The sprawling mess of Houston has ostensibly contributed to its very low housing costs. A lot of the other problems in the area begin to melt away when everything is ridiculously affordable.

The golden path is to live in the Houston area while working remotely. This helps you to avoid the worst aspect of the region while maximizing the best aspects.

A million dollars buys you an incredible length of runway in the Houston market. You could buy a very high end home in the woodlands in cash, put a Porsche in the garage, and still have enough to go for a decade before you had to find a source of income again.

What you are proposing is far out of reach for most Americans.

“Put together a million dollars” and “work remotely”? The biggest employer in Houston by a huge margin is the oil and gas industry - most of those jobs are not going to be remote and a lot of those jobs are not a pathway to $1 million. What about people who work in hospitality, roughly 10% of the workforce?

You’re describing this as relatively simple/achievable but for a lot of people it simply isn’t.

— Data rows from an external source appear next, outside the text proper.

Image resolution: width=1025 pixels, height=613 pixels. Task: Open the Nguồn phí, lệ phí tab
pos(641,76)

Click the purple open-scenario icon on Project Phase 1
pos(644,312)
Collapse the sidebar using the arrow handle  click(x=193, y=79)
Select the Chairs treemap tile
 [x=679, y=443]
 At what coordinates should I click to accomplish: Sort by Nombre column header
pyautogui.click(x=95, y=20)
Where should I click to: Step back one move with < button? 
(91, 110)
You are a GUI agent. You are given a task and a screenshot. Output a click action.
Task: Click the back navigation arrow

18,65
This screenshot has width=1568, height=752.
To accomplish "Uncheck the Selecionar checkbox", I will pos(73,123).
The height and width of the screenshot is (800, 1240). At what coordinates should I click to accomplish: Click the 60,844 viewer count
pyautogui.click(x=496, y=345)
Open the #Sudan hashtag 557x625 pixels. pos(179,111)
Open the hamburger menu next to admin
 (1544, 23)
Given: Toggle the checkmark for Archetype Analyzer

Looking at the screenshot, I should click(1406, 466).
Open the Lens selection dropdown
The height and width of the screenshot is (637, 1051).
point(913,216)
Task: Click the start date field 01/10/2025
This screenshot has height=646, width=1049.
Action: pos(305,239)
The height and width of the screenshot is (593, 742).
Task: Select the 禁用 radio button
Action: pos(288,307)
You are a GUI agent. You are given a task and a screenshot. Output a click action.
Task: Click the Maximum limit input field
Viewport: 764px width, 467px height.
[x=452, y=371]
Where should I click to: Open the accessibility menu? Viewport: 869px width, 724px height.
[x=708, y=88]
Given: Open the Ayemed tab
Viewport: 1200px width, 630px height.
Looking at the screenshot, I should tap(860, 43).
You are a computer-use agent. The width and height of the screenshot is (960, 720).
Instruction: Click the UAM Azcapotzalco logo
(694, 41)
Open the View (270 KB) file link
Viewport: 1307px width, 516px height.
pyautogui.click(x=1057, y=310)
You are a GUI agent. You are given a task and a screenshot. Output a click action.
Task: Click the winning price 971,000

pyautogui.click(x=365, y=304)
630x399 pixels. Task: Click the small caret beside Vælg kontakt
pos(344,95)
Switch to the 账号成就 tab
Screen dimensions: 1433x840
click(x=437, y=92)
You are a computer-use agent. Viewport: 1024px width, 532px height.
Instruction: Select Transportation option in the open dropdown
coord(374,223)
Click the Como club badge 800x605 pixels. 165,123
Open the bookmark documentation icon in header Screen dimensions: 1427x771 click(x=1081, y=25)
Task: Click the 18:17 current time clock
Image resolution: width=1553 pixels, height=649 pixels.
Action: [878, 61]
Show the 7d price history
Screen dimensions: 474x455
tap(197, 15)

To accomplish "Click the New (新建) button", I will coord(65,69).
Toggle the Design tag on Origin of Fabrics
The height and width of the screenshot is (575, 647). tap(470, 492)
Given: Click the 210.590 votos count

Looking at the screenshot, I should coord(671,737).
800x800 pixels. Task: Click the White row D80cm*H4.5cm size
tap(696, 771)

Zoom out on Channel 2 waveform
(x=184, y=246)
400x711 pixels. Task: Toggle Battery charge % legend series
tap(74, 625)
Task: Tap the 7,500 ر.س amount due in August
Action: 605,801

Houston has one of the highest poverty rates in the country with 1 in 5 living below the poverty line - https://www.houstonpublicmedia.org/articles/news/houston/202...

> The biggest employer in Houston

It seems that we have different definitions of "remote".

I am talking about what jobs people in Houston actually have as well as the socio-economic realities of the city. “Just get a remote job and make $1 million“ is not serious advice.